Valls embarrassé par la question basque
Ils seront des milliers dans les rues de Bayonne la semaine prochaine. Des milliers
à réclamer la création d'un superdépartement basque, doté de très nombreuses
compétences. Et l'on aurait tort de ne pas y prêter attention car cette
revendication a aujourd'hui largement débordé les rangs indépendantistes. On trouvera dans les défilés des membres de
l'UMP qui s'étaient pourtant toujours opposés à cette idée ; des élus
socialistes qui critiquent leur propre gouvernement ; des chefs
d'entreprise côte à côte avec des syndicalistes, des responsables associatifs
et, bien sûr, de simples citoyens. Tous demanderont que l'on profite de la
réforme de la décentralisation en cours pour créer cette collectivité que les
Basques réclament depuis la
Révolution française, au moment où ils ont été mêlés aux Béarnais
au sein du département des Pyrénées-Atlantiques.
S'il fallait résumer la question en une phrase, on pourrait dire ceci : sur le fond, la demande des Basques est justifiée,
mais politiquement, elle a peu de chances d'aboutir. Voici pourquoi.
Longtemps,
deux obstacles ont empêché les Basques d'obtenir leur département. Paris leur disait : rien ne
sera possible tant que les terroristes d'ETA commettront des attentats et tant
que les élus locaux seront divisés sur le sujet. Or, en 2011, ETA a annoncé un
" arrêt définitif " de son activité armée et depuis, pas une seule
explosion n'a retenti Outre-Pyrénées. Mieux : tous les spécialistes considérent
qu'il ne s'agit pas d'une trêve, mais d'une rupture historique. Quant aux élus,
on l'a dit, tous ou presque sont désormais favorables à cette idée.

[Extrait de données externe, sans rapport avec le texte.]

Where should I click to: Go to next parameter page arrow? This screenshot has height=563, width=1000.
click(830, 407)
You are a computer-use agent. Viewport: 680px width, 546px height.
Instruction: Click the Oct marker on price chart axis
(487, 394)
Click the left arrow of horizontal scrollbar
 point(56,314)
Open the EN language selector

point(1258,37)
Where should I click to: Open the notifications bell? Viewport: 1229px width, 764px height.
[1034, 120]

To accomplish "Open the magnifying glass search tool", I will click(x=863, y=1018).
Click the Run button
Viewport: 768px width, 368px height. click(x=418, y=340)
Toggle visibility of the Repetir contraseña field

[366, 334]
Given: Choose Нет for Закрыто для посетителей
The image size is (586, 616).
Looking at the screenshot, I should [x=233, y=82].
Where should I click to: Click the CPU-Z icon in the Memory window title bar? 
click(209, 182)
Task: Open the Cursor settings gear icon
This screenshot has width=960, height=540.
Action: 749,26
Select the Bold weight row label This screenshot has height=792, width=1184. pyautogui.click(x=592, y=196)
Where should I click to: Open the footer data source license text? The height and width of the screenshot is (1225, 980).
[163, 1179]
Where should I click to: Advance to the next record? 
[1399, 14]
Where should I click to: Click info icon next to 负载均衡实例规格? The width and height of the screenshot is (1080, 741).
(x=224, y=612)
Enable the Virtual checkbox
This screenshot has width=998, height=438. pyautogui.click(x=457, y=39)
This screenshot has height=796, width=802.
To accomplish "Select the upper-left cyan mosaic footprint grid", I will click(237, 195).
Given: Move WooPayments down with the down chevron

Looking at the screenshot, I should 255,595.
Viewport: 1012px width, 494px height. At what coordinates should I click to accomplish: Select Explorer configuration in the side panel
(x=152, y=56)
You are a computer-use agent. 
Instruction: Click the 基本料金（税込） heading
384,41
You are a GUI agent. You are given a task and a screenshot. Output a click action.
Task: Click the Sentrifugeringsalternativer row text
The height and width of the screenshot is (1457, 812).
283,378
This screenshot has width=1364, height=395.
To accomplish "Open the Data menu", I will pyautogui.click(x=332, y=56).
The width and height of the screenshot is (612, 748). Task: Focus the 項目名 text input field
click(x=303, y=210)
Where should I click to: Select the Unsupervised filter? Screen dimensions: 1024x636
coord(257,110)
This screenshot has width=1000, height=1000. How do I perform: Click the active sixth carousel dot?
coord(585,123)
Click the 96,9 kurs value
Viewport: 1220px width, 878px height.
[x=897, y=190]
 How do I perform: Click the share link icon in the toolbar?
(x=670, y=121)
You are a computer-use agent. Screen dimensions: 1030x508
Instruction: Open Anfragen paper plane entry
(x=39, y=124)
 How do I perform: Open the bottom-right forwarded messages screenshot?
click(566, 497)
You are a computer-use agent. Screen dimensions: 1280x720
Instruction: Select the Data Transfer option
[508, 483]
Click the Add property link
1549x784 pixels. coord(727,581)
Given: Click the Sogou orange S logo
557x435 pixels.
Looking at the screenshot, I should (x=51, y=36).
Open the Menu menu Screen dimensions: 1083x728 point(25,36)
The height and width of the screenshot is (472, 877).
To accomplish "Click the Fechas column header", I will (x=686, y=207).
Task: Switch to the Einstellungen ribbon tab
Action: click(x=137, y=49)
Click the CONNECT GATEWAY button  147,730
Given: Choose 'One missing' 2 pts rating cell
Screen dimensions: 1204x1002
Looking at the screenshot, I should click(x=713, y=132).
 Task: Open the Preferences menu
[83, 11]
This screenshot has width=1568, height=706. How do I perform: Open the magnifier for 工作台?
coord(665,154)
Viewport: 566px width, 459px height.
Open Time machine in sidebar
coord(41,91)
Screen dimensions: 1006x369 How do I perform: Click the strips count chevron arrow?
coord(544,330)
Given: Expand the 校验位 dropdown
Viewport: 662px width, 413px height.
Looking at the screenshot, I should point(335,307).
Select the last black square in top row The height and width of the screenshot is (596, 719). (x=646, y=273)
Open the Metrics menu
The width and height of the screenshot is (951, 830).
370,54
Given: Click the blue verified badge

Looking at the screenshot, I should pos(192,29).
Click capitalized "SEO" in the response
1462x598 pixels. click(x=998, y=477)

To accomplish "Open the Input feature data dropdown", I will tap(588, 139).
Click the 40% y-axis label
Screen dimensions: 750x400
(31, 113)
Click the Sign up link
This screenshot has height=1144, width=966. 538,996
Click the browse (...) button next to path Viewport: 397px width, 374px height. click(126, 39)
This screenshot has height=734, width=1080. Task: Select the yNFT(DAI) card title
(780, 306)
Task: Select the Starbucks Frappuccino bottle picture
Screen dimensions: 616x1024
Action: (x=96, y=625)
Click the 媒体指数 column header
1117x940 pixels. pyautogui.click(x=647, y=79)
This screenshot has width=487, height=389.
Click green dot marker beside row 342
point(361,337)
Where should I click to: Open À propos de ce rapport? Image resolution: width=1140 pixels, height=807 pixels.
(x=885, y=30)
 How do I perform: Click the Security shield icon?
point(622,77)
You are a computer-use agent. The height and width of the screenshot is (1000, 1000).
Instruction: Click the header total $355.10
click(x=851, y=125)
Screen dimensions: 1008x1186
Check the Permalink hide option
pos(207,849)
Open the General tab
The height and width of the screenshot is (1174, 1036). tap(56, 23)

La demande des Basques est d'autant plus justifiée
qu'ils disposent d'une identité particulière, fondée notamment sur une langue
très originale. Au fond, à travers ce superdépartement, c'est d'abord cette
identité qu'il veulent voir reconnue. Au même titre que les Alsaciens, les
Bretons ou les Corses, qui, eux, disposent de collectivités locales
spécifiques.
Et pourtant, cela coince. L'Etat
met notamment en avant le risque d'une dérive indépendantiste. Créer un
département basque serait selon lui mettre le doigt dans un engrenage qui, à
terme, pourrait déboucher sur l'unification des Pays basques français et
espagnol. " Tout cela est dangereux pour l'unité de notre pays", a
ainsi déclaré sur Canal + le ministre de l'intérieur, Manuel Valls.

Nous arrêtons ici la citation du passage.